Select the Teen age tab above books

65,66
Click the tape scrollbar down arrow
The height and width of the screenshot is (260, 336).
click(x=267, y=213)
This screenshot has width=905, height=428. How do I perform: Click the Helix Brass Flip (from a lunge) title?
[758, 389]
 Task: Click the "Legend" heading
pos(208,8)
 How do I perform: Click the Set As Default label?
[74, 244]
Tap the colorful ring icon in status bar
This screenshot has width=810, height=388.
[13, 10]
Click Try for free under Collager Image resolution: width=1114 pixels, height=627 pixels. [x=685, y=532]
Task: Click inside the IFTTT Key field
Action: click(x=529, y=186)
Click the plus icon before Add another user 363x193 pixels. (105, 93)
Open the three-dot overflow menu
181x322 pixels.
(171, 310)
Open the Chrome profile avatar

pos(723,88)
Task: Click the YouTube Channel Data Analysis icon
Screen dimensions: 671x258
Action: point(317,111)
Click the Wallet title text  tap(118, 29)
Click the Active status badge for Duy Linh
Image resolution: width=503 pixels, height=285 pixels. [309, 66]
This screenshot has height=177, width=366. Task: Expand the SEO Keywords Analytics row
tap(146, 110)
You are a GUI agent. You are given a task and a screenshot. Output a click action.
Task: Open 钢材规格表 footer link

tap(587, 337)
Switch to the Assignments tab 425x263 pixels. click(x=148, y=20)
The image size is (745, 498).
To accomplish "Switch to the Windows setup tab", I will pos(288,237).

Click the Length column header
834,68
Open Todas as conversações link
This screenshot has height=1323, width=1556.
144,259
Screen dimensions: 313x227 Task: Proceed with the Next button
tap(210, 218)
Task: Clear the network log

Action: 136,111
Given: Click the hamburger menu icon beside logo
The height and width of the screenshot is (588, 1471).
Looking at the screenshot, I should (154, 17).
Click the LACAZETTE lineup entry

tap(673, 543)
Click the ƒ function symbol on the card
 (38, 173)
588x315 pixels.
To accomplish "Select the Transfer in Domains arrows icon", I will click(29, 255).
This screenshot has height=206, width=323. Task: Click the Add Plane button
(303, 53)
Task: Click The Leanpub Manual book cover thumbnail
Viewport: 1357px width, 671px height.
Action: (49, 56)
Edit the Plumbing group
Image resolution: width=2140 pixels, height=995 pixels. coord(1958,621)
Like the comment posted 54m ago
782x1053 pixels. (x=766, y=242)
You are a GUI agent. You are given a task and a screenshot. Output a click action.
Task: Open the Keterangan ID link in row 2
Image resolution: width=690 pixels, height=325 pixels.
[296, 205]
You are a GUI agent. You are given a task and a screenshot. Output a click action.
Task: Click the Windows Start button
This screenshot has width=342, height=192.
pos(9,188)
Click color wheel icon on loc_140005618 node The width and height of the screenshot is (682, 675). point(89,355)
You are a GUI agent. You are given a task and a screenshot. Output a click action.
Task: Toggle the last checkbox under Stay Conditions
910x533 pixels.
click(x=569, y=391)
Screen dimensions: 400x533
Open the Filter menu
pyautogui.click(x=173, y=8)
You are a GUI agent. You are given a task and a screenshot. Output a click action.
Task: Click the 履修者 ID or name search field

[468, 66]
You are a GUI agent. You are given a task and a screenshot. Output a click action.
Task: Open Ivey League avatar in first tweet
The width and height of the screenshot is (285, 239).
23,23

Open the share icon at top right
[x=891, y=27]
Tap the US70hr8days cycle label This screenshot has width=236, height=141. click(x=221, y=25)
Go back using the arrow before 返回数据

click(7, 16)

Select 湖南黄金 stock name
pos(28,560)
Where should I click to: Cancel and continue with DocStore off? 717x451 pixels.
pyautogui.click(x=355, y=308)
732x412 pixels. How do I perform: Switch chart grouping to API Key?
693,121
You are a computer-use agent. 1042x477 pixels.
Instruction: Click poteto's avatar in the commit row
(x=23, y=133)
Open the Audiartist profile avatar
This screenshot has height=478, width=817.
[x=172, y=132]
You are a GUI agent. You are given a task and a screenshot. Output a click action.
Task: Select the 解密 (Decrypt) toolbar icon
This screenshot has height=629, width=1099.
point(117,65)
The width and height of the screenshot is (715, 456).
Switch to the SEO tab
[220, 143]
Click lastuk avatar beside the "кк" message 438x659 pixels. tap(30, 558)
::::::
● **Task goal**
Every record above is to be copied exactly.

● **Reply**
Select the Teen age tab above books

65,66
Click the tape scrollbar down arrow
The height and width of the screenshot is (260, 336).
click(x=267, y=213)
This screenshot has width=905, height=428. How do I perform: Click the Helix Brass Flip (from a lunge) title?
[758, 389]
 Task: Click the "Legend" heading
pos(208,8)
 How do I perform: Click the Set As Default label?
[74, 244]
Tap the colorful ring icon in status bar
This screenshot has width=810, height=388.
[13, 10]
Click Try for free under Collager Image resolution: width=1114 pixels, height=627 pixels. [x=685, y=532]
Task: Click inside the IFTTT Key field
Action: click(x=529, y=186)
Click the plus icon before Add another user 363x193 pixels. (105, 93)
Open the three-dot overflow menu
181x322 pixels.
(171, 310)
Open the Chrome profile avatar

pos(723,88)
Task: Click the YouTube Channel Data Analysis icon
Screen dimensions: 671x258
Action: point(317,111)
Click the Wallet title text  tap(118, 29)
Click the Active status badge for Duy Linh
Image resolution: width=503 pixels, height=285 pixels. [309, 66]
This screenshot has height=177, width=366. Task: Expand the SEO Keywords Analytics row
tap(146, 110)
You are a GUI agent. You are given a task and a screenshot. Output a click action.
Task: Open 钢材规格表 footer link

tap(587, 337)
Switch to the Assignments tab 425x263 pixels. click(x=148, y=20)
The image size is (745, 498).
To accomplish "Switch to the Windows setup tab", I will pos(288,237).

Click the Length column header
834,68
Open Todas as conversações link
This screenshot has height=1323, width=1556.
144,259
Screen dimensions: 313x227 Task: Proceed with the Next button
tap(210, 218)
Task: Clear the network log

Action: 136,111
Given: Click the hamburger menu icon beside logo
The height and width of the screenshot is (588, 1471).
Looking at the screenshot, I should (154, 17).
Click the LACAZETTE lineup entry

tap(673, 543)
Click the ƒ function symbol on the card
 (38, 173)
588x315 pixels.
To accomplish "Select the Transfer in Domains arrows icon", I will click(29, 255).
This screenshot has height=206, width=323. Task: Click the Add Plane button
(303, 53)
Task: Click The Leanpub Manual book cover thumbnail
Viewport: 1357px width, 671px height.
Action: (49, 56)
Edit the Plumbing group
Image resolution: width=2140 pixels, height=995 pixels. coord(1958,621)
Like the comment posted 54m ago
782x1053 pixels. (x=766, y=242)
You are a GUI agent. You are given a task and a screenshot. Output a click action.
Task: Open the Keterangan ID link in row 2
Image resolution: width=690 pixels, height=325 pixels.
[296, 205]
You are a GUI agent. You are given a task and a screenshot. Output a click action.
Task: Click the Windows Start button
This screenshot has width=342, height=192.
pos(9,188)
Click color wheel icon on loc_140005618 node The width and height of the screenshot is (682, 675). point(89,355)
You are a GUI agent. You are given a task and a screenshot. Output a click action.
Task: Toggle the last checkbox under Stay Conditions
910x533 pixels.
click(x=569, y=391)
Screen dimensions: 400x533
Open the Filter menu
pyautogui.click(x=173, y=8)
You are a GUI agent. You are given a task and a screenshot. Output a click action.
Task: Click the 履修者 ID or name search field

[468, 66]
You are a GUI agent. You are given a task and a screenshot. Output a click action.
Task: Open Ivey League avatar in first tweet
The width and height of the screenshot is (285, 239).
23,23

Open the share icon at top right
[x=891, y=27]
Tap the US70hr8days cycle label This screenshot has width=236, height=141. click(x=221, y=25)
Go back using the arrow before 返回数据

click(7, 16)

Select 湖南黄金 stock name
pos(28,560)
Where should I click to: Cancel and continue with DocStore off? 717x451 pixels.
pyautogui.click(x=355, y=308)
732x412 pixels. How do I perform: Switch chart grouping to API Key?
693,121
You are a computer-use agent. 1042x477 pixels.
Instruction: Click poteto's avatar in the commit row
(x=23, y=133)
Open the Audiartist profile avatar
This screenshot has height=478, width=817.
[x=172, y=132]
You are a GUI agent. You are given a task and a screenshot. Output a click action.
Task: Select the 解密 (Decrypt) toolbar icon
This screenshot has height=629, width=1099.
point(117,65)
The width and height of the screenshot is (715, 456).
Switch to the SEO tab
[220, 143]
Click lastuk avatar beside the "кк" message 438x659 pixels. tap(30, 558)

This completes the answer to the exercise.